There is a boy who likes me. I don't return the feelings, my heart is entirely too wrapped up with someone completely different. Yet I love the attention. I love having someone to think I'm pretty and amazing when the real boy I want attention from doesn't. Is this not selfish? Yes....guilt....that was definitely the emotion.
Why is it that I have such a hard time accepting the fact that Jesus loves me, all of me, and that's enough? Girls seriously? Why? I just don't understand how it isn't enough that the creator of the universe thinks I'm the bees knees and I have to have attention from other boys?
Jesus......Rai.......I don't know what else to say other than I'm sorry. We talked tonight about how you used Rahab even though she was a prostitute and a traitor.

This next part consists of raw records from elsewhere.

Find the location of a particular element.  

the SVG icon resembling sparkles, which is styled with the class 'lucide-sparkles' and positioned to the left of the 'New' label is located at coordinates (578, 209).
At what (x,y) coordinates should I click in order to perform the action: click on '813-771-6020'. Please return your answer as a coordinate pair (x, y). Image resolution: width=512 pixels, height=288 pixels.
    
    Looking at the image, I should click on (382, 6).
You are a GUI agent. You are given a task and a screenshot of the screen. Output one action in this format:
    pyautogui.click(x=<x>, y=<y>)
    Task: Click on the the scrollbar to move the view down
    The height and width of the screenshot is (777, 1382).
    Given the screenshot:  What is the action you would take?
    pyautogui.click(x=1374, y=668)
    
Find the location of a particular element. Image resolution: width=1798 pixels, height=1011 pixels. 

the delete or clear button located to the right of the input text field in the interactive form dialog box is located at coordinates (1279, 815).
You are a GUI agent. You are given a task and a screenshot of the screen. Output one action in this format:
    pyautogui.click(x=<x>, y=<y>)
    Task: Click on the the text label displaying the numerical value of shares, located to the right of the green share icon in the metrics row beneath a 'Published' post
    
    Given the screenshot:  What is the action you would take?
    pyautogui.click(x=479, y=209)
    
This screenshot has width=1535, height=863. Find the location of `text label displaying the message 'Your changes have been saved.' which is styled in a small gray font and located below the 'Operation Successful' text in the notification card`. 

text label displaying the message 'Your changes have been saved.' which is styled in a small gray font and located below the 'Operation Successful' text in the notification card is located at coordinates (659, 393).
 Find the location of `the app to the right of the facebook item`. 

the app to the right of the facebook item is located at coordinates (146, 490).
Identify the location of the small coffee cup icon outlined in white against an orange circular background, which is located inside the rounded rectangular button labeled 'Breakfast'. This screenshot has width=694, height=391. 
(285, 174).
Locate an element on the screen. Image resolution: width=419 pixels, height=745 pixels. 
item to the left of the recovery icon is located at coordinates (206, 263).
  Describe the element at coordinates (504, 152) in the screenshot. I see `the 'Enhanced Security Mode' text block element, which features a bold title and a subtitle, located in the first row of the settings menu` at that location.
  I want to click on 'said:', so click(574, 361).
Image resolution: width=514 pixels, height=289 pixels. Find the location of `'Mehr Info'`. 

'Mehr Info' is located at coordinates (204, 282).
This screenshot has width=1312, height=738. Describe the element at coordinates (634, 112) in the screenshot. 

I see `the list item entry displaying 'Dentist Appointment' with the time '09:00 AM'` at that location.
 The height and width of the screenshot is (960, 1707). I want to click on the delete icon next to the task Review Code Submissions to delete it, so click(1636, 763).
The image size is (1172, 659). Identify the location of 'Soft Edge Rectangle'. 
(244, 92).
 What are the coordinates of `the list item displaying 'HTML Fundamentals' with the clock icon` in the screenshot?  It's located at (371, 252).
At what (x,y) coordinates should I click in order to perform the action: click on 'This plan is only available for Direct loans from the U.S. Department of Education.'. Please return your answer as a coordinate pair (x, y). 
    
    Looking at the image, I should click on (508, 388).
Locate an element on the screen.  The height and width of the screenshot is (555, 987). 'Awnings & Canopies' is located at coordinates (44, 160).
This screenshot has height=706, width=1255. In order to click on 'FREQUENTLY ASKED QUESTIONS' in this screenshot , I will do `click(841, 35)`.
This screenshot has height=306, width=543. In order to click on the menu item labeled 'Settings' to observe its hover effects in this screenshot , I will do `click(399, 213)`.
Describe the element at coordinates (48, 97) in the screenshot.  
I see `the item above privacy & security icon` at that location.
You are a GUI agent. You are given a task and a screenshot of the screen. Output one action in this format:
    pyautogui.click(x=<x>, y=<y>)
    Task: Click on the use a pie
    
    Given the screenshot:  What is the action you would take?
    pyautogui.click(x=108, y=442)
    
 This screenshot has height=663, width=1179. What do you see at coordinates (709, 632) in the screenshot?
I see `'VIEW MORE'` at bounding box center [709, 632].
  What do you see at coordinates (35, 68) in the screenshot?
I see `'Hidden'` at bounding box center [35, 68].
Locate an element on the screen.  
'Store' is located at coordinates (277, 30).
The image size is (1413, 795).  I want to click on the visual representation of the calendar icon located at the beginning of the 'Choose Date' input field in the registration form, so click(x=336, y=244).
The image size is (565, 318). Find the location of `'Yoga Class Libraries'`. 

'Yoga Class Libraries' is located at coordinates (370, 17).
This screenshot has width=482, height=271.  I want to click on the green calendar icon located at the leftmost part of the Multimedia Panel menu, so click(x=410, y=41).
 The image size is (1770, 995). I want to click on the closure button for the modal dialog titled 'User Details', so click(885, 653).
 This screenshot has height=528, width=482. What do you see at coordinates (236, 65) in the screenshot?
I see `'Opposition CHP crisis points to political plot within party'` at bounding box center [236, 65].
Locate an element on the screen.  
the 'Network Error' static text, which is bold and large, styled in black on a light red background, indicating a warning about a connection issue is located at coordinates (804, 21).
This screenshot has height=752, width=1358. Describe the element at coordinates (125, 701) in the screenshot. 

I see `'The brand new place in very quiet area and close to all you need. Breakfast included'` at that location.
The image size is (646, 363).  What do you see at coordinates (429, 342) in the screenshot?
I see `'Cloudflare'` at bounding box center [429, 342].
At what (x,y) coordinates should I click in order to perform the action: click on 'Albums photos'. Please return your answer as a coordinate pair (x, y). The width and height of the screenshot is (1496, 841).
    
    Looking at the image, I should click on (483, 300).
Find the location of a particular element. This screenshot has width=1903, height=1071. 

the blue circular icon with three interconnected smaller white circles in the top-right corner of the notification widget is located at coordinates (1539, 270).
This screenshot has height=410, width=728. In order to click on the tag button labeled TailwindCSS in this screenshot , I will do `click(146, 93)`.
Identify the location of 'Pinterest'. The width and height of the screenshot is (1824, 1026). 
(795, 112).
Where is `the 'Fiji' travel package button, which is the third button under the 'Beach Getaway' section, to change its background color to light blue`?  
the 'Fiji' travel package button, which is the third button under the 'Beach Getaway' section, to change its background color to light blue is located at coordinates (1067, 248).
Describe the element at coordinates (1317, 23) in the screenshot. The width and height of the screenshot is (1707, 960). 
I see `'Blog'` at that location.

Maybe I'm not a prositutue, but I'm not loving this boy with Jesus love. That makes me sick to my stomach to think about. Use me even in my complete failur and selfishness and transform me into someone who loves your people well, not through any of my own love, but in love straight from you.
Maybe it's a good think I'm not doing the "boy fast" I was considering. Having to hand this stuff over to Jesus every day is helping me focus on what a big problem it is in my life. Maybe I wasn't meant to fast because that would make it too easy. I would just ignor the problem for a year. But this way I have to get up and face things in my life that aren't ok.
I love it when Jesus knows what he's doing.